Passage shown:
Three years later, in December 2015, federal government sided with Colorado in a lawsuit filed with the U.S. Supreme Court by Oklahoma and Nebraska, which claimed that our marijuana laws should be dismantled due to residual harm being caused across state lines — and the following March, the court formally declined to hear the case. But while Kansas didn't join the suit, it's demonstrated similar antipathy toward Colorado pot.
A few months later, in a July 2013 post, we noted claims that more than half of felony pot-trafficking cases in Kansas could be traced to Colorado. And the following year, we posted about assertions that Kansas authorities were profiling rental cars with Colorado license plates.
Nonetheless, hard data about Colorado marijuana remained elusive — something Schmidt wanted to change.

Exercise goal: In the passage on Colorado marijuana, which two states filed the lawsuit with the U.S. Supreme Court? The lines after this point are separate material, unrelated to the passage.

Recorded data:
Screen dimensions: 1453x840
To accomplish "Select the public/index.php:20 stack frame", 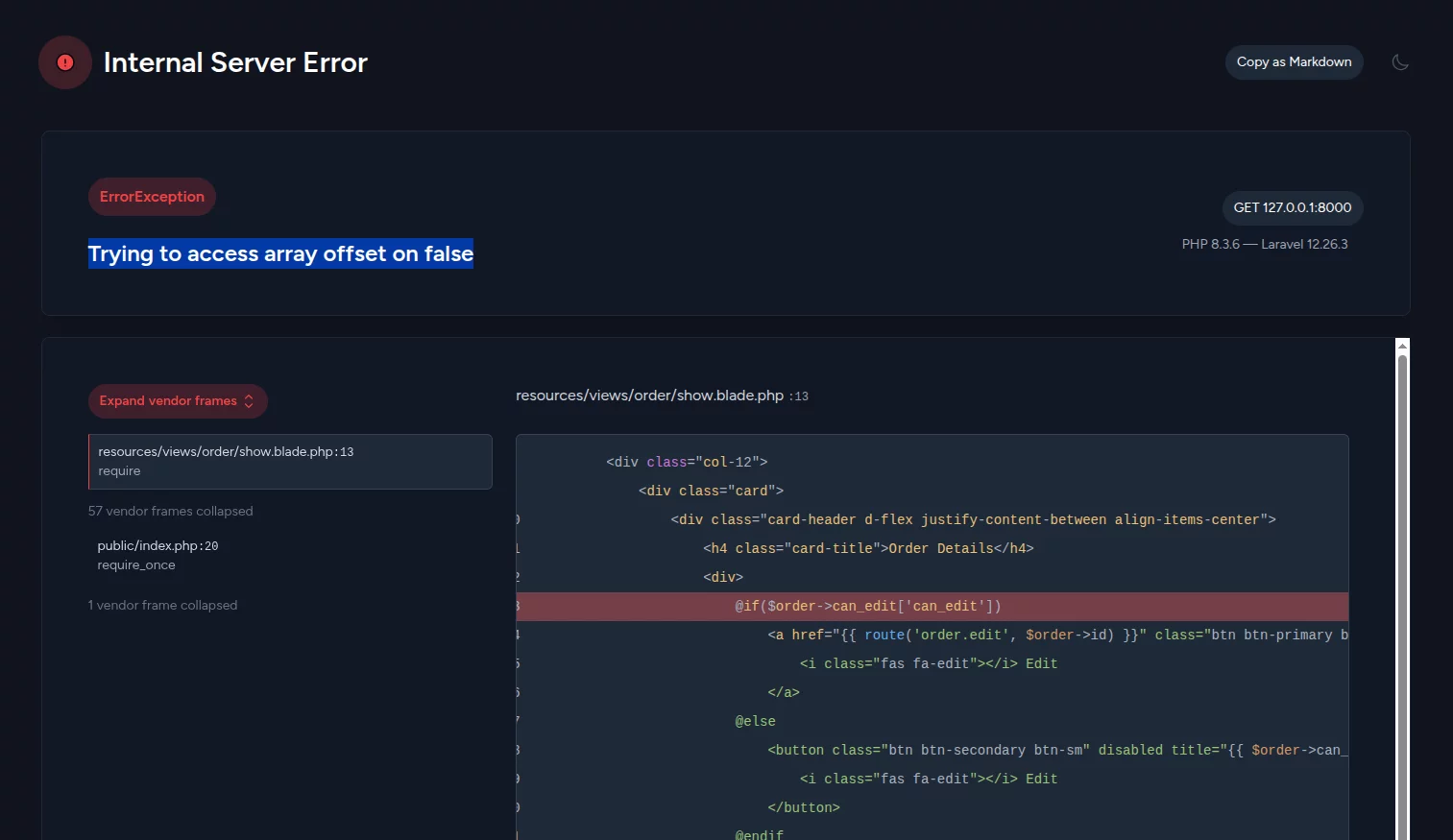I will [157, 555].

Written response: Oklahoma and Nebraska.